The show was captured in UHD (3840 x 2160) in AVC Intra 422 at 23.98-fps in the 2:1 aspect ratio. According to Herrington, because they were shooting the majority of the show handheld, they decided not to shoot in RAW because the Codex V-RAW recorder would have added a little extra length and weight. The only time Herrington was not shooting handheld were scenes in which they were shooting people in power. “For Lord Benton, who plays the leader of the Hudson Bay Company, we had the camera mounted on a dolly just to stabilize and make it the seat of power,” he explains.
For the first two episodes, Herrington discussed the look with director Brad Peyton, who wanted a look and style that was gritty and dark. “I started lighting a lot darker than I had ever lit before,” explains Herrington. “You always want to maintain some depth in there—some reference or part of the frame that you can still see. The VariCam’s chip still showed me that, even when I was underexposing by 3- or 4-stops.”
Since there was no gas lighting at the time, Herrington had to make his interiors look as if they were entirely lit by candle. “We were also trying to discern between wealthy people, who had enough money to buy lots of candles and have big windows because they could afford the heat, with people who couldn’t afford that so their windows would have been smaller, making the rooms darker and more subdued. It had to look as though there were two different environments.”
Most of Frontier was shot in the winter and Herrington wanted to show the cold with icy breath in the air. For night exteriors, Herrington lit many of the scenes using firelight (candles and torches) and used a minimal amount of light on trees lit from condors. “I was lighting by eye generally,” he says, “and I didn’t want a ‘Hollywood’ effect of rim-lighting everything with huge moonlight.”

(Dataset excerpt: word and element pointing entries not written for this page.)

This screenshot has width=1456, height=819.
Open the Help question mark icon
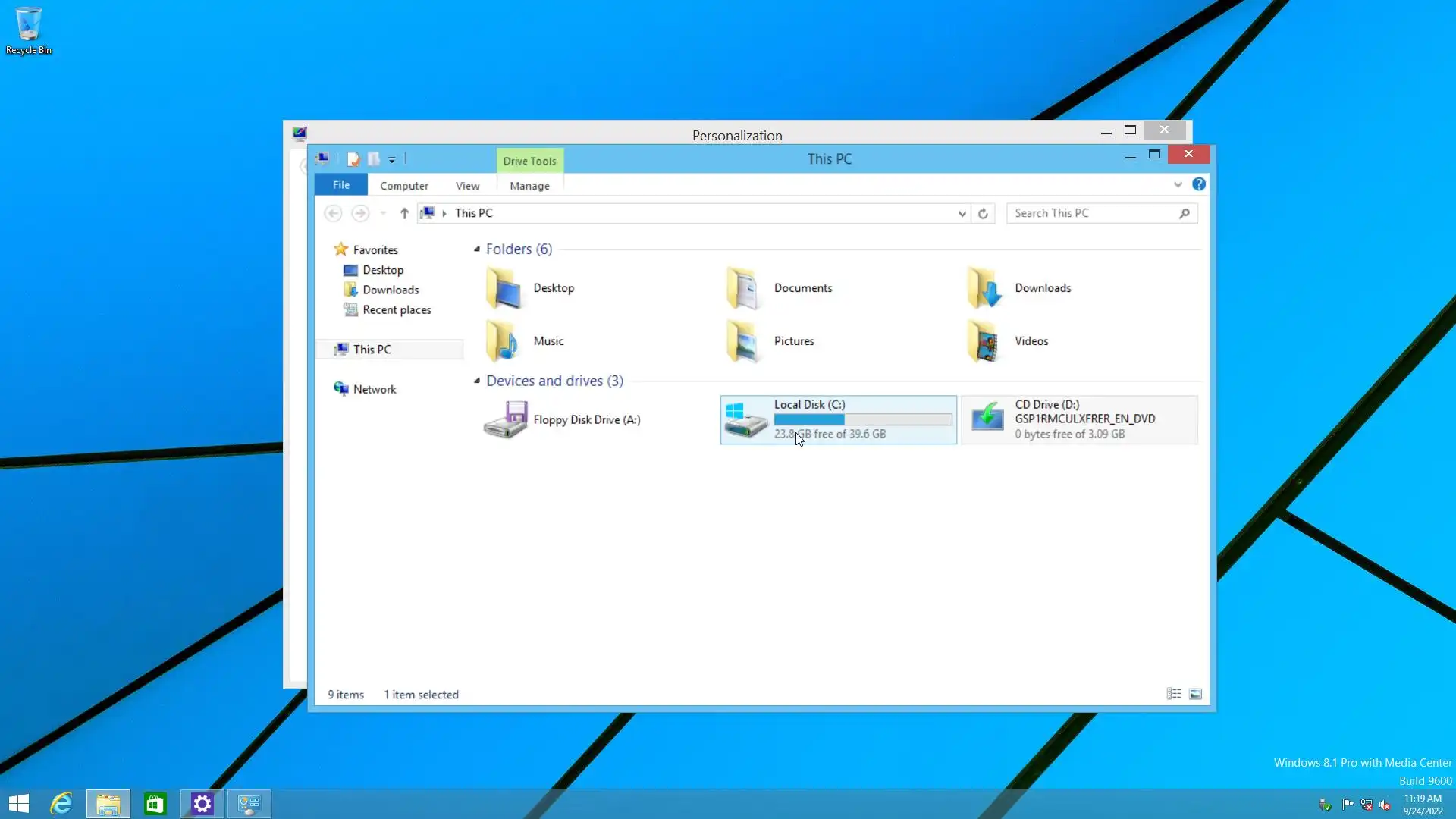(1198, 184)
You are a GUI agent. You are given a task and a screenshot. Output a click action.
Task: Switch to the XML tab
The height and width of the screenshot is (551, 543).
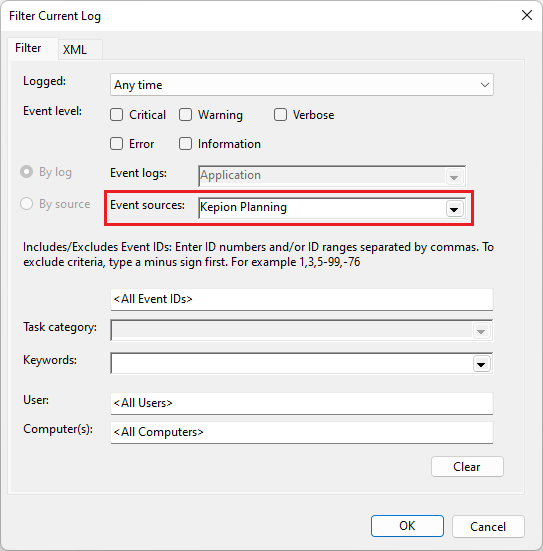[x=75, y=50]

In terms of his ISO settings, Herrington would be set at native 800 ISO and would occasionally dial his gain up to 1,200. He would also use the camera’s native 5,000 ISO setting and dial down to 1,600. He would try and shoot at a 2.8, but when shooting on a long lens following an actor, he would give his AC a higher ISO rating so he could get a 4 or 5.6 stop, which allowed his AC easier focus pulls while still lighting minimally. “My B-camera guys were just in love with this camera,” says Herrington. “Sometimes I would be shooting at a 2.8 or a 4 inside a bar, which was one of our main sets and it was dark. There is so much latitude on the chip itself, I just loved having the darker feel—rather than over lighting and bringing it down in post.”
Frontier was posted at Technicolor in Toronto. According to Herrington, some scenes were “a little bright” so he took them down using power windows. During shooting, he generally put his skies at around 75 percent on his vector scale so he would still have highlight detail in post. “Instead of doing a lot of flagging on a lot of areas, I just left it open so we can put a vignette or some sort of grad in the frame,” he explains. “It was very similar to what they did on The Revenant.
“It’s really about the performance and writing more than anything else,” concludes Herrington. “My goal was to make sure that the set was the best it could be in terms of showcasing the actors and actresses’ best performances so we tried to keep a quiet set. Their performances show that.”